### PROBLEM TO WORK ON
Write out everything from the line containing "Where should I" down to the line containing "pyautogui.click(x=145, y=143)", both of those lines included, word for word and without the pictures.

### THE DATA
┄┄┄┄┄┄┄┄┄┄
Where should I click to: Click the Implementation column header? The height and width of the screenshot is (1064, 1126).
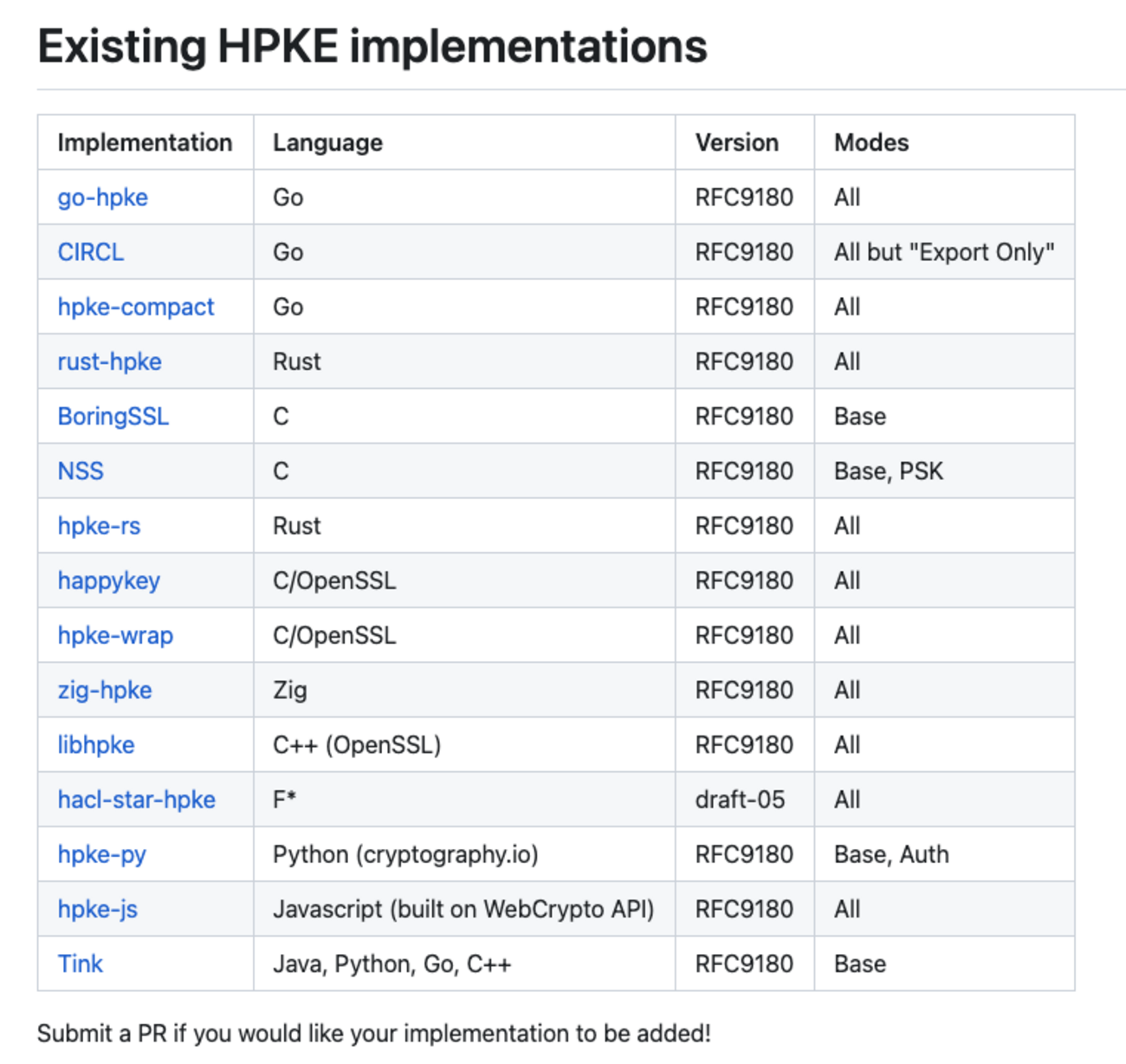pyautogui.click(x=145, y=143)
┄┄┄┄┄┄┄┄┄┄
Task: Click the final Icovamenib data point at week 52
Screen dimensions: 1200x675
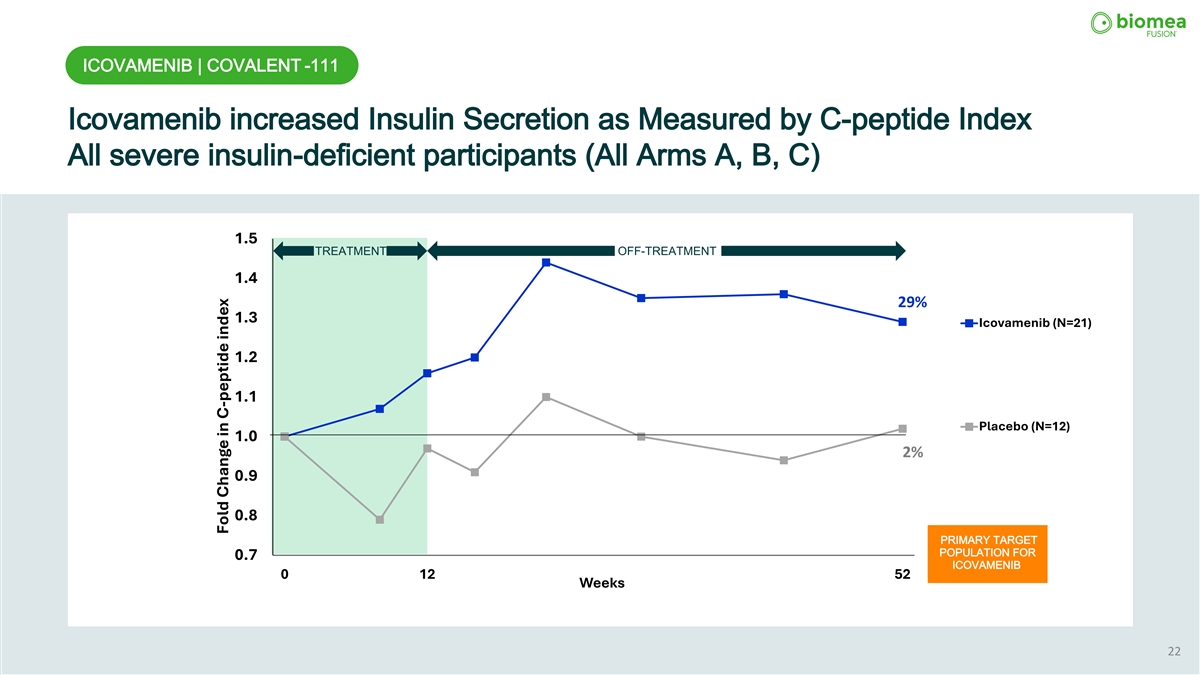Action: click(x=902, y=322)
┄┄┄┄┄┄┄┄┄┄
### COMPLETED EXERCISE
Where should I click to: Click the Implementation column header? The height and width of the screenshot is (1064, 1126).
pyautogui.click(x=145, y=143)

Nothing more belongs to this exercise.